### Instructions to follow
Repeat the following rows word for word.

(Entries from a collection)
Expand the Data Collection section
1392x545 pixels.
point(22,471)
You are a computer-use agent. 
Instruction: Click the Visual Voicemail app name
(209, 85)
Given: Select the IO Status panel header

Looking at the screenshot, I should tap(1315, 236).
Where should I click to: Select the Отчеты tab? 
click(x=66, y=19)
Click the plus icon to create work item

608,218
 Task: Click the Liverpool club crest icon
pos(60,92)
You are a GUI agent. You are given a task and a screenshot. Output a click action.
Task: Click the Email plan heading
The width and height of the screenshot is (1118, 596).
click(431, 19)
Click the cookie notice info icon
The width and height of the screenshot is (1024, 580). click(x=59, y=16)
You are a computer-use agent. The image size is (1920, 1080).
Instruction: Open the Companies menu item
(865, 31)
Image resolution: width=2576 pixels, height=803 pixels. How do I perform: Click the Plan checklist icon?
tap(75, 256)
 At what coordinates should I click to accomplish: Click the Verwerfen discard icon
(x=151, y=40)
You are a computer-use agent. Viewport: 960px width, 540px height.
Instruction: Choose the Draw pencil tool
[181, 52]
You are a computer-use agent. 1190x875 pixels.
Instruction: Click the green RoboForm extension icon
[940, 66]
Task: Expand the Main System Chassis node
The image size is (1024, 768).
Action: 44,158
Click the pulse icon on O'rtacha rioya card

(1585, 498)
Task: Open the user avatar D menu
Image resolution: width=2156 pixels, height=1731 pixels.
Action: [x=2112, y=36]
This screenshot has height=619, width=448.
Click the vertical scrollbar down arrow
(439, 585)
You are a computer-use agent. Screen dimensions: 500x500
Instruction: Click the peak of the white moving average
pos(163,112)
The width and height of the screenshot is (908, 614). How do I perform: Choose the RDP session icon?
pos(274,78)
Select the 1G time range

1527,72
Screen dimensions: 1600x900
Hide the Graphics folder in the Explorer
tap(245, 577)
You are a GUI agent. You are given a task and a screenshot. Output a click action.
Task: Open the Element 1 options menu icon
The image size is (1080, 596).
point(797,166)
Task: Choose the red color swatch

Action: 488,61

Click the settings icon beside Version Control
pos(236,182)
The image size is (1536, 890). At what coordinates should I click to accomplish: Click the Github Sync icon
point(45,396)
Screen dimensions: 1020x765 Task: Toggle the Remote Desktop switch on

### Task answer
Expand the Data Collection section
1392x545 pixels.
point(22,471)
You are a computer-use agent. 
Instruction: Click the Visual Voicemail app name
(209, 85)
Given: Select the IO Status panel header

Looking at the screenshot, I should tap(1315, 236).
Where should I click to: Select the Отчеты tab? 
click(x=66, y=19)
Click the plus icon to create work item

608,218
 Task: Click the Liverpool club crest icon
pos(60,92)
You are a GUI agent. You are given a task and a screenshot. Output a click action.
Task: Click the Email plan heading
The width and height of the screenshot is (1118, 596).
click(431, 19)
Click the cookie notice info icon
The width and height of the screenshot is (1024, 580). click(x=59, y=16)
You are a computer-use agent. The image size is (1920, 1080).
Instruction: Open the Companies menu item
(865, 31)
Image resolution: width=2576 pixels, height=803 pixels. How do I perform: Click the Plan checklist icon?
tap(75, 256)
 At what coordinates should I click to accomplish: Click the Verwerfen discard icon
(x=151, y=40)
You are a computer-use agent. Viewport: 960px width, 540px height.
Instruction: Choose the Draw pencil tool
[181, 52]
You are a computer-use agent. 1190x875 pixels.
Instruction: Click the green RoboForm extension icon
[940, 66]
Task: Expand the Main System Chassis node
The image size is (1024, 768).
Action: 44,158
Click the pulse icon on O'rtacha rioya card

(1585, 498)
Task: Open the user avatar D menu
Image resolution: width=2156 pixels, height=1731 pixels.
Action: [x=2112, y=36]
This screenshot has height=619, width=448.
Click the vertical scrollbar down arrow
(439, 585)
You are a computer-use agent. Screen dimensions: 500x500
Instruction: Click the peak of the white moving average
pos(163,112)
The width and height of the screenshot is (908, 614). How do I perform: Choose the RDP session icon?
pos(274,78)
Select the 1G time range

1527,72
Screen dimensions: 1600x900
Hide the Graphics folder in the Explorer
tap(245, 577)
You are a GUI agent. You are given a task and a screenshot. Output a click action.
Task: Open the Element 1 options menu icon
The image size is (1080, 596).
point(797,166)
Task: Choose the red color swatch

Action: 488,61

Click the settings icon beside Version Control
pos(236,182)
The image size is (1536, 890). At what coordinates should I click to accomplish: Click the Github Sync icon
point(45,396)
Screen dimensions: 1020x765 Task: Toggle the Remote Desktop switch on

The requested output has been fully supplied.